Here is a list of people within our population who have a propensity to be terrorists. Maybe I don't read very well anymore or something because I couldn't find Muslim extremist in there anywhere. I remember a list from them a year or two back which included watching for cars with bumper stickers of - the American flag, NRA, any reference to firearms, christian, etc. Odd, radical Islam was not mentioned that time either.

So, do any of you fit any of these descriptions? :rollin: :rollin: :rollin:

I can't help but thinking these clowns would have called all of our forefathers extremist and propbable terrorists. I wonder if King George III did a comparable study of the colonists?

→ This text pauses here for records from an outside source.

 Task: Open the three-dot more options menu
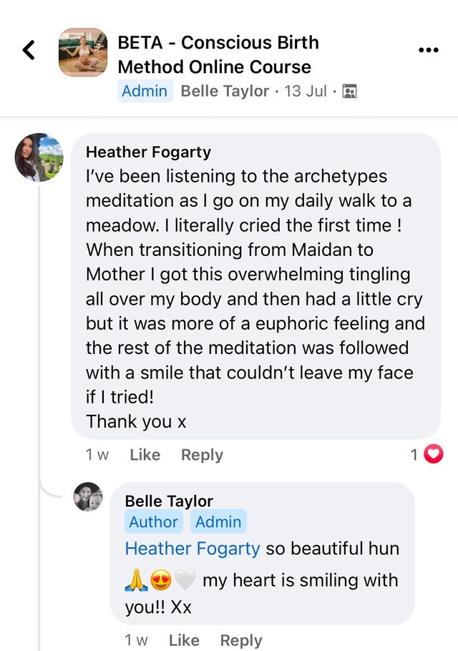pyautogui.click(x=427, y=50)
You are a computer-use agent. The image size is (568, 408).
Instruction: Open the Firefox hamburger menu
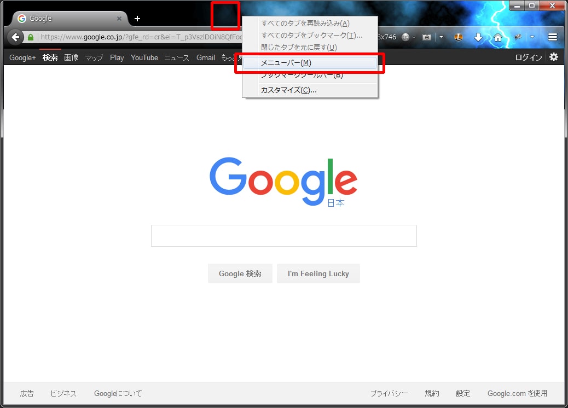point(553,37)
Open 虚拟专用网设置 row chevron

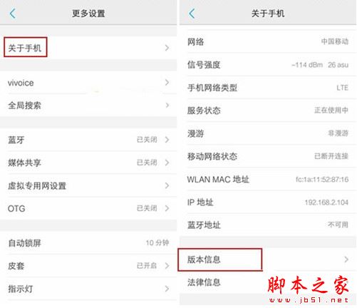pos(167,185)
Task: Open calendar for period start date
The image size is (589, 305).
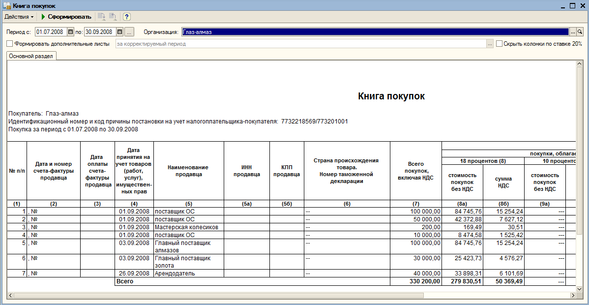Action: [70, 32]

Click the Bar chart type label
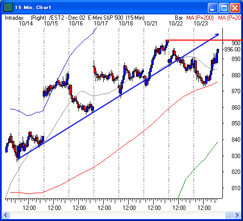[x=179, y=18]
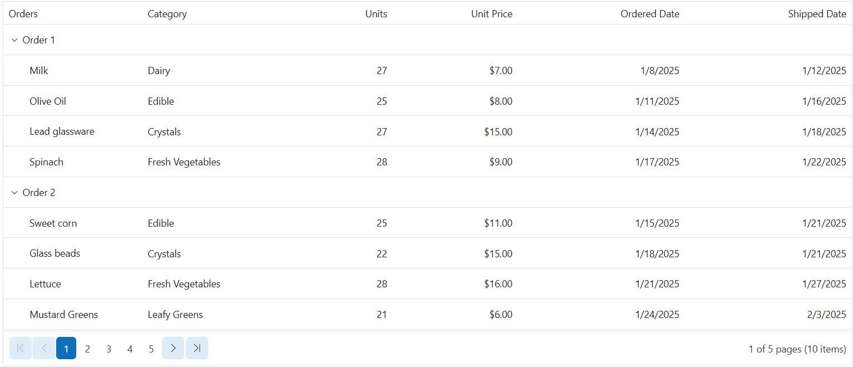Select the Lead glassware row
This screenshot has width=853, height=367.
pyautogui.click(x=427, y=131)
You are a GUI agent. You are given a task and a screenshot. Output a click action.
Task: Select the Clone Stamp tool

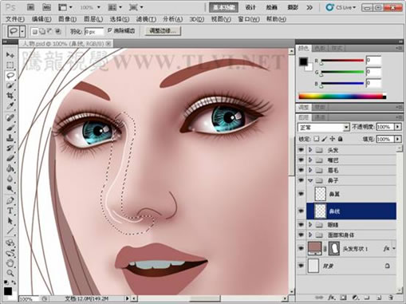pyautogui.click(x=10, y=138)
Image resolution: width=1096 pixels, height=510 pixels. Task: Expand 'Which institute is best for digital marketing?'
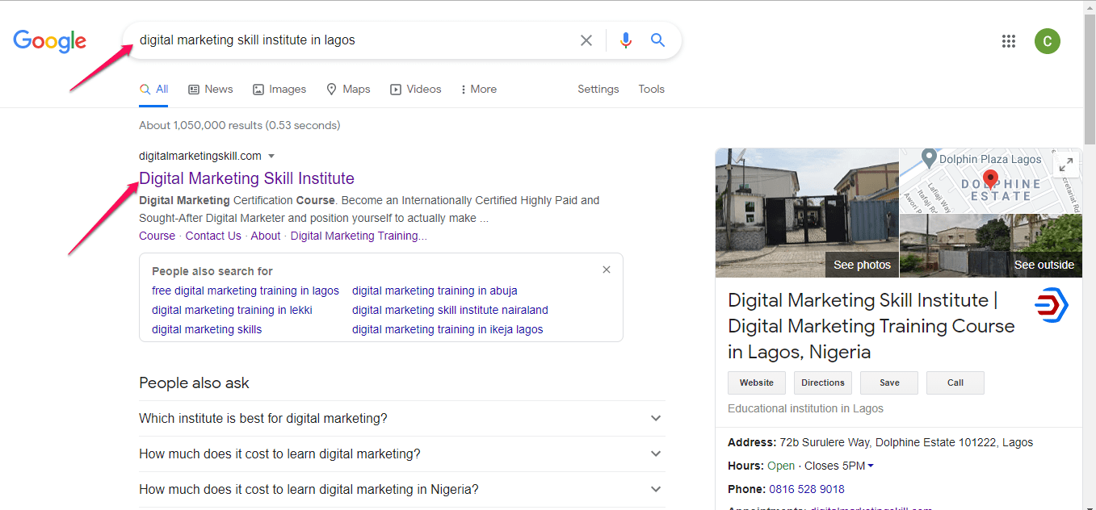(x=656, y=418)
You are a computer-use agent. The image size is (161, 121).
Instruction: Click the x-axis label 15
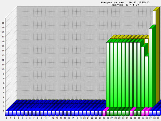pyautogui.click(x=65, y=118)
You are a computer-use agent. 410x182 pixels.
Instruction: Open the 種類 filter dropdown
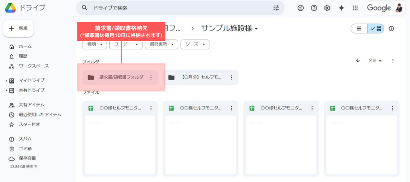point(94,44)
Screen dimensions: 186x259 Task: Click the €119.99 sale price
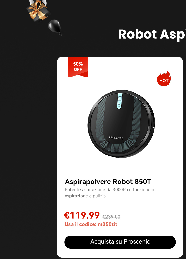coord(82,215)
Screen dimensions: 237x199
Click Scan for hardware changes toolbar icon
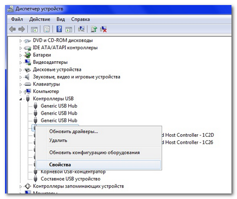[82, 29]
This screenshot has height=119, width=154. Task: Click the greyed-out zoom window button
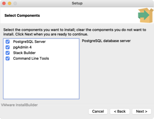point(15,3)
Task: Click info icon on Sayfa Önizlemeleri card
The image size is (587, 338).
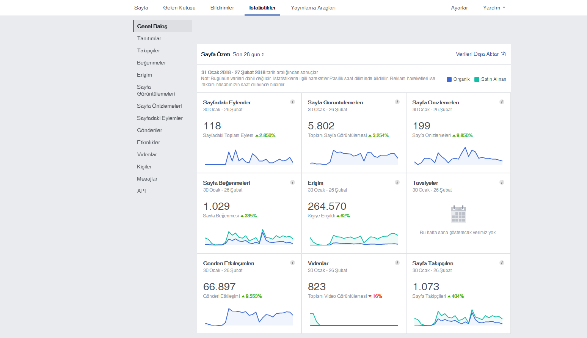Action: 502,102
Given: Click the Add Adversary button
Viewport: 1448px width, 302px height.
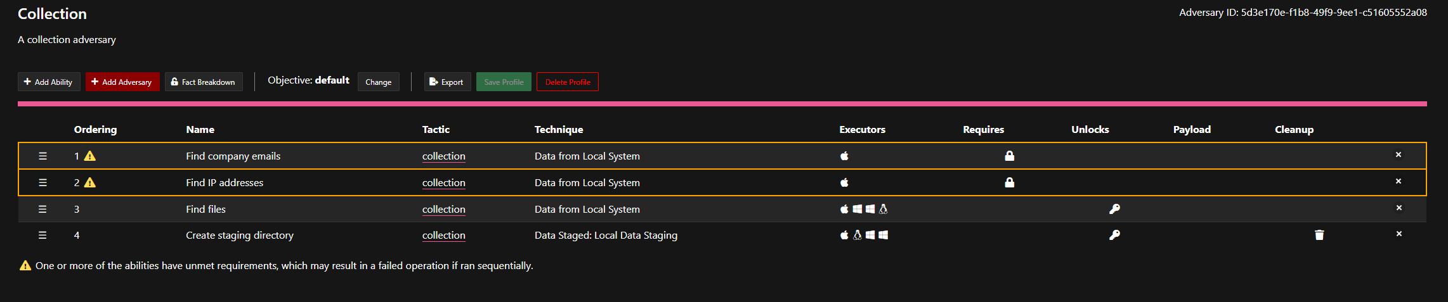Looking at the screenshot, I should tap(122, 82).
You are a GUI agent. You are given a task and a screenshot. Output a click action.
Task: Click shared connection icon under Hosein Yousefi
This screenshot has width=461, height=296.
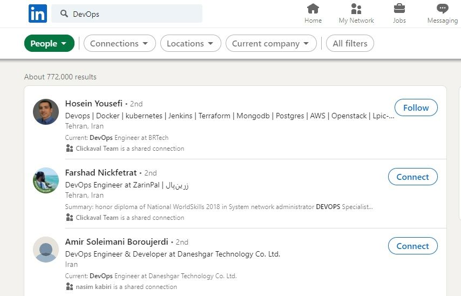70,149

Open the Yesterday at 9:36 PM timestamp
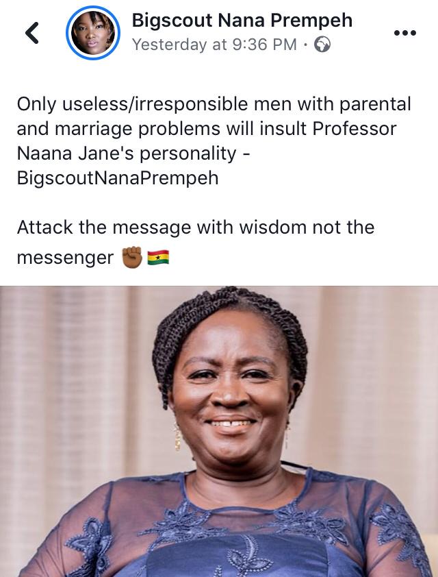pyautogui.click(x=214, y=45)
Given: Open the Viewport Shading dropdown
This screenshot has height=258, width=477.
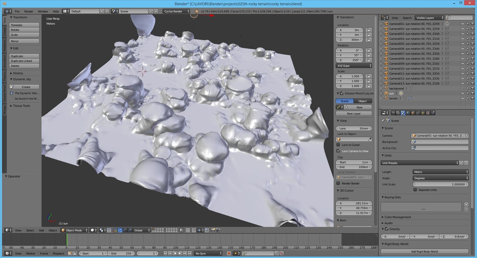Looking at the screenshot, I should click(x=93, y=230).
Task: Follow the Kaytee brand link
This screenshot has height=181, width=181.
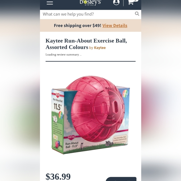Action: coord(100,48)
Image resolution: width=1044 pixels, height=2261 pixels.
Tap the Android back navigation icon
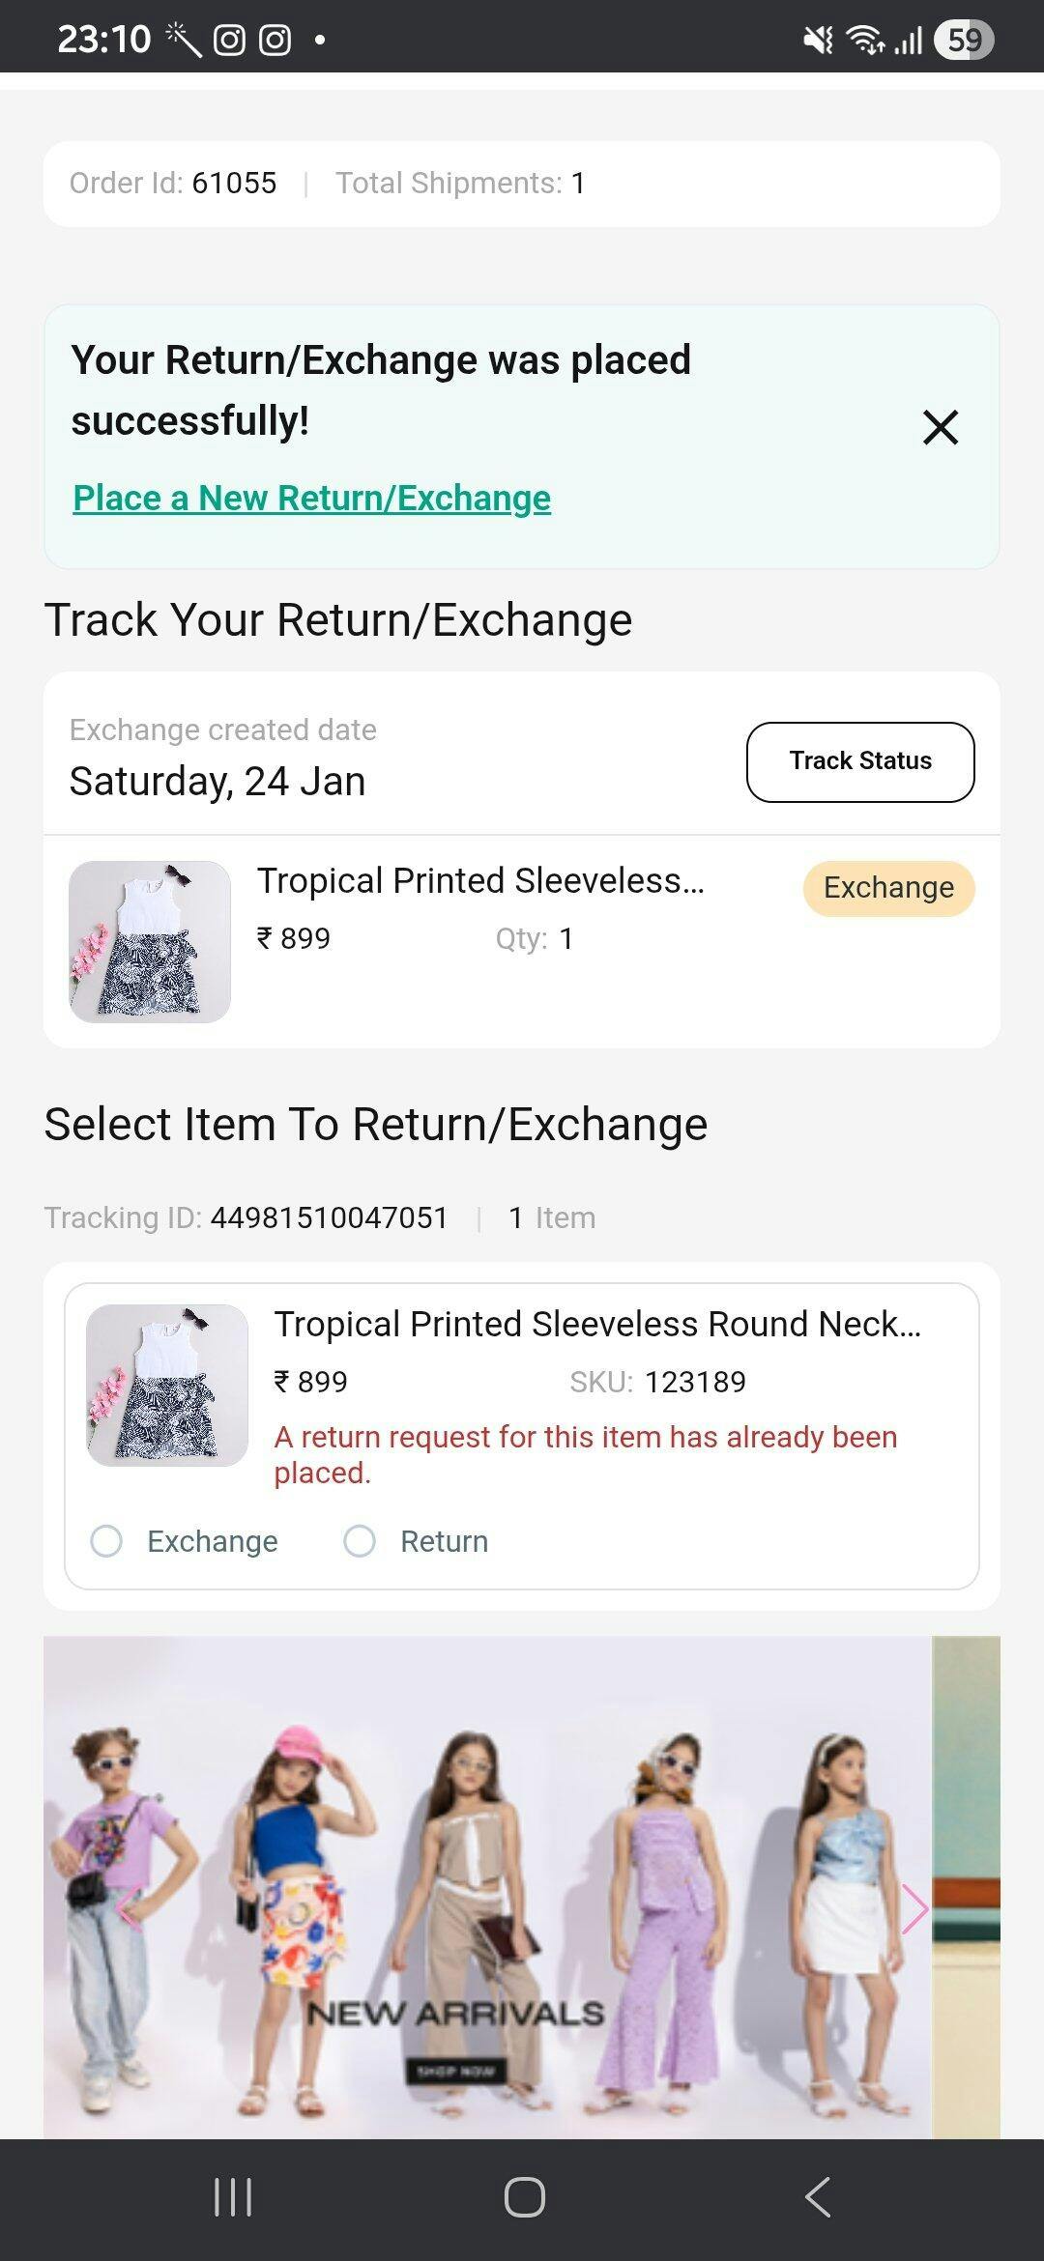(818, 2197)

> - Americans who believe their "way of life" is under attack;
> 
> - Americans who are "fiercely nationalistic (as opposed to universal and international in orientation)";
> 
> ...


----------



## Plainsman (Jul 30, 2003)

I was reading this outloud and a person said "isn't that profiling". I was so insensed by what these foolish people think that the idea it was profiling slipped right by me, but she was right. This is profiling. So profiling blacks is bad, but profiling gun owners is ok, profiling Mexican's is bad, but profiling patriots isn't, profiling Muslims is bad, but profiling Christians is good. Do we have some screwed up people in charge or what?


----------



## ShineRunner (Sep 11, 2002)

Plainsman you need to start a poll on this one. I think I might be a terrorist going by this criteria.


----------



## Plainsman (Jul 30, 2003)

Consider it already done. :rollin: :rollin: :rollin: :rollin:


----------



## Savage260 (Oct 21, 2007)

I said NO. I am not a terrorist, but I am certainly on the"list of people within our population who have a propensity to be terrorists." I can't believe they didn't include those of us who are Repulican, working full time jobs, not on welfare, or have strong family values.


----------



## Plainsman (Jul 30, 2003)

Good points savage. That's why I made this poll one in which you could change your vote. When you read it sure enough I fit the description, but I'm not a terrorist. It's like asking the question have you stopped beating your wife. If you say yes it means you had been beating your wife, and if you say no it means your still beating your wife. Using your criteria and agreeing with you I changed my vote. They can stick their description where the sun don't shine. I see they have a thumb in the smilies, but they don't have the digit I was looking for. :******:

I changed the poll and you may need to vote again.


----------



## Savage260 (Oct 21, 2007)

Excellent, Plainsman, thanks very much!!! I am on the list but really don't give a rice fed rodent's rectum what they, or any one for that matter, thinks of me. That is was used to be great about America! Now we have to worry about offending every one.


----------